1 Sam 13:11-12 And Samuel said, “What have you done?” Saul said, “When I saw that the people were scattered from me, and that you did not come within the days appointed, and that the Philistines gathered together at Michmash, then I said, ‘The Philistines will now come down on me at Gilgal, and I have not made supplication to the LORD.’ Therefore I felt compelled, and offered a burnt offering.”

v. The Christian should not follow other gods, or the traditions of ungodly people:

Deut 13:6-8 “If your brother, the son of your mother, your son or your daughter, the wife of your bosom, or your friend who is as your own soul, secretly entices you, saying, ‘Let us go and serve other gods,’ which you have not known, neither you nor your fathers, of the gods of the people which are all around you, near to you or far off from you, from one end of the earth to the other end of the earth, you shall not consent to him or listen to him, nor shall your eye pity him, nor shall you spare him or conceal him…”

Mic. 6:16 For the statutes of Omri are kept; All the works of Ahab’s house are done; And you walk in their counsels, That I may make you a desolation, And your inhabitants a hissing. Therefore you shall bear the reproach of My people.”

1 Kings 11:33 “…because they have forsaken Me, and worshiped Ashtoreth the goddess of the Sidonians, Chemosh the god of the Moabites, and Milcom the god of the people of Ammon, and have not walked in My ways to do what is right in My eyes and keep My statutes and My judgments, as did his father David.”

vi. The Christian should not follow man-made laws or human traditions:

Hos 5:11 “Ephraim is oppressed and broken in judgment, Because he willingly walked by human precept.”

Psalm 106:39 “Thus they were defiled by their own works, And played the harlot by their own deeds.”

Matt 15:9 and Isa. 29:13 “And in vain they worship Me, Teaching as doctrines the commandments of men.”

Jer 44:17 “But we will certainly do whatever has gone out of our own mouth, to burn incense to the queen of heaven and pour out drink offerings to her, as we have done, we and our fathers, our kings and our princes, in the cities of Judah and in the streets of Jerusalem. For then we had plenty of food, were well-off, and saw no trouble.”

1 Pet 1:18 “…knowing that you were not redeemed with corruptible things, like silver or gold, from your aimless conduct received by tradition from your fathers…”

Gal 1:13-14 “For you have heard of my former manner of life in Judaism, how I used to persecute the church of God beyond measure and tried to destroy it; and I was advancing in Judaism beyond many of my contemporaries among my countrymen, being more extremely zealous for my ancestral traditions.”

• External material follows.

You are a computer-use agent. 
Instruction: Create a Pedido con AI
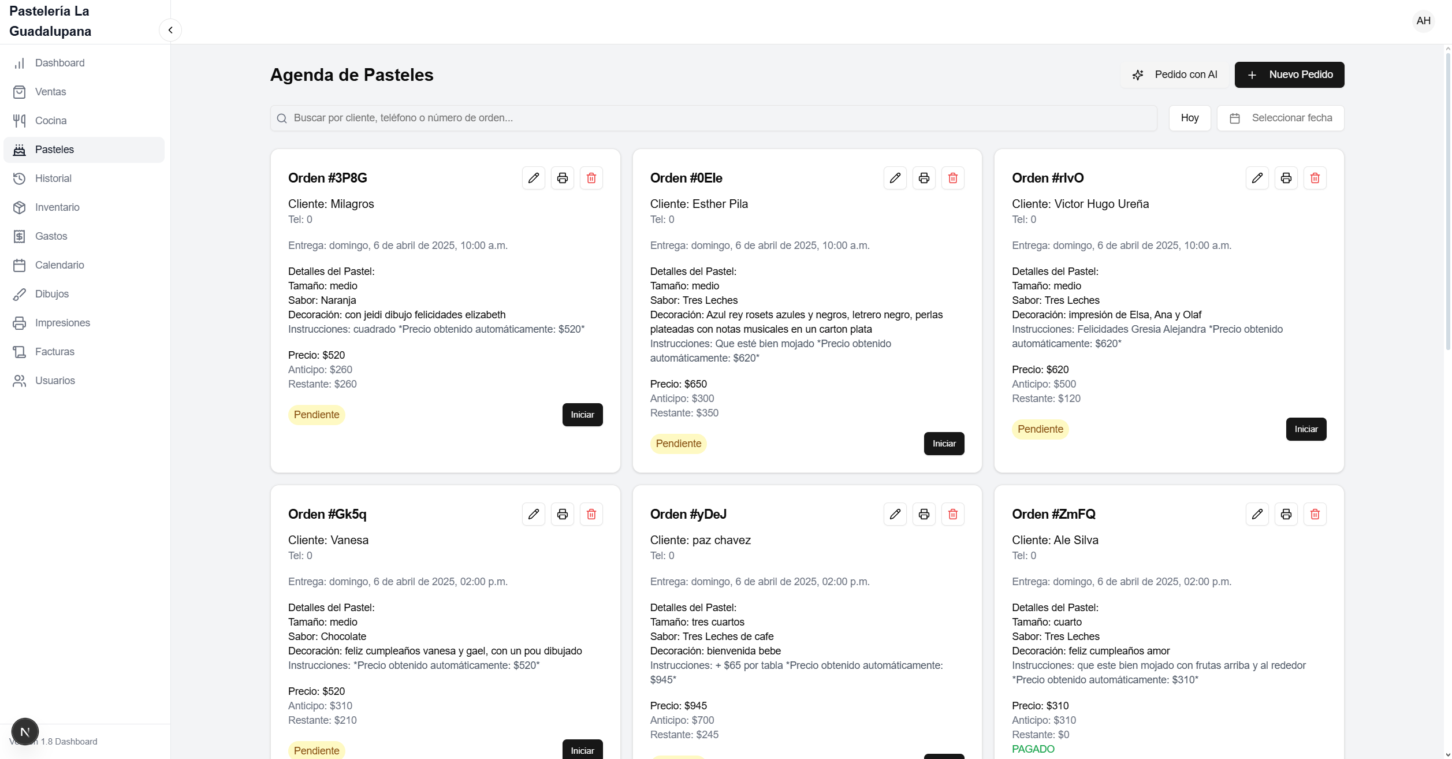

Col 2:20-23 “If you have died with Christ to the elementary principles of the world, why, as if you were living in the world, do you submit yourself to decrees, such as, ‘Do not handle, do not taste, do not touch!’ (which all refer to things destined to perish with use) – in accordance with the commandments and teachings of men? These things indeed have an appearance of wisdom in self-imposed religion, false humility, and neglect of the body, but are of no value against the indulgence of the flesh.”

[1] Lutheran, Anglican, and Catholic churches have followed this principle, historically. Many evangelical churches today now follow this principle.

[2] See


[4] See his sermon from June 14, 1863.

[5] On a personal note, this principle and the passages that support it constrain me from doing things that I see as additions to God’s word – like Christmas, Easter, wedding rings, etc. But it may be wrong to expect all Christians to come to the same conclusion on a matter that is derived synthetically from many passages in the Bible. When it comes to the application of the regulative principle, that must be a matter of the Spirit’s leading and one’s own conscience. For those who desire to know where my personal convictions are coming from, I am articulating the good side of the regulative principle to the best of my ability, and giving all the relevant Scripture proofs. I pray that these Scriptures might sculpt and form greater Christ-likeness in all Christians who consider them with an eye to the praise of their Creator and the Creator of worship itself.